Thursday, June 16, 2011

Weight Loss by Osmosis…..         

10 years ago I was a svelte 115 pounds. I walked into any store and bought a size small, no need to try it on.  I didn’t need a workout routine, I waitressed.  Always on the go.  I was 30 and loving it, young and beautiful – rockin the size 5 jeans. 

10 years, two kids, and a desk job later…..things have changed.  I buy Shopko jeans, with the make-you-thinner-panel.  I gaze longingly at the small section and go try on the bigger stuff…and occasionally get stuck in a shirt that I was sure would fit, but I will probably have to dislocate my shoulder to get out of.

I gained 60 pounds with Dante, and lost all but 10…not bad. I gained 50 pounds with Isaiah and lost all but 10. Then over the next 6 years I managed to find 15 more pounds.  I am now shaped like an unattractive fruit…. (Pear). I have the dreaded muffin top, the mini-Michelin man rolls, and the ever so come hither cottage cheese thighs….sexy.

I know, if you didn’t know me back then you’d probably say, what’s she whining about? I don’t look horrible, my friend Dawn will tell me, “Your weight does not define you,” and she’s right.  I have no one to impress – I’m married, I’ve got two amazing kids. What more could I ask for? A small pair of jeans, a tiny waist, a flat stomach….. The list goes on.

So what’s a girl to do? Well let me tell you. I own at least 7 get fit videos: Jillian Michael’s, Pilates, belly dancing, yoga…you get the picture.  At least 3 of them are actually out of the plastic they came in.  I own nearly every “As seen on T.V.” gadget you can think of. Exercise balls, weights, resistance bands, pushup thingy’s, Leg Magic machine, and a few ab devices.  Most of which are still in boxes, collecting dust, or used as drying racks for my freshly laundered clothes.

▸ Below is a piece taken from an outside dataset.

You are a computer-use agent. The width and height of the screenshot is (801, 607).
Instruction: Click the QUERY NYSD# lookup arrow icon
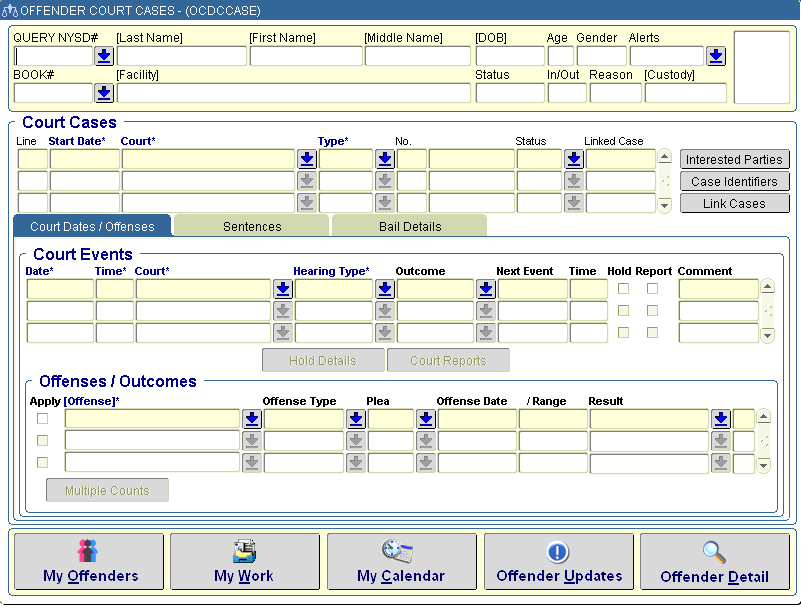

I own multiple diet books: South beach, From Belly Fat to Belly Flat, The Flat Belly Diet, The 17 Day Diet, and Turn Up the Heat is on its way in Saturday’s mail…..apparently sleeping with these books under my pillow does not offer the desired effect.  It is clear to me that I may actually have to get off my arse and workout.  

Oh, did I mention the Fit Flops, and the Sketcher Shape-ups, neither of which has made my ass look smaller, though very comfortable shoes. And if you offered to sell me a stick from your back yard, touting its magical fat removing properties, I would likely pay you top dollar for that mystical devise.

I’ve inquired about getting a treadmill desk at work, but that was denied.  So now I’m going to guilt myself into shaping up. 

Am I obese at 40? No. Do I look horrible? No. But if I keep gaining my average of 4+ pounds a year, come 50 ...things are not going to be so pretty.

Being slender and looking hot, will be a by-product.  Lowering my blood pressure, getting healthy, feeling good about myself, and having more energy to keep up with my monkeys….that is the desired end result.  I’m not looking for a specific number on the scale (personally I’d be happy if it stopped skittering across the bathroom floor when it sees me. Or the grunt it makes when I step on – one person only please – stupid scale) but I do want the reflection in the mirror to smile back at me, every morning. I want to be comfortable in my own skin again.

I'm going to log my progress here, maybe daily, maybe weekly. Check back and see.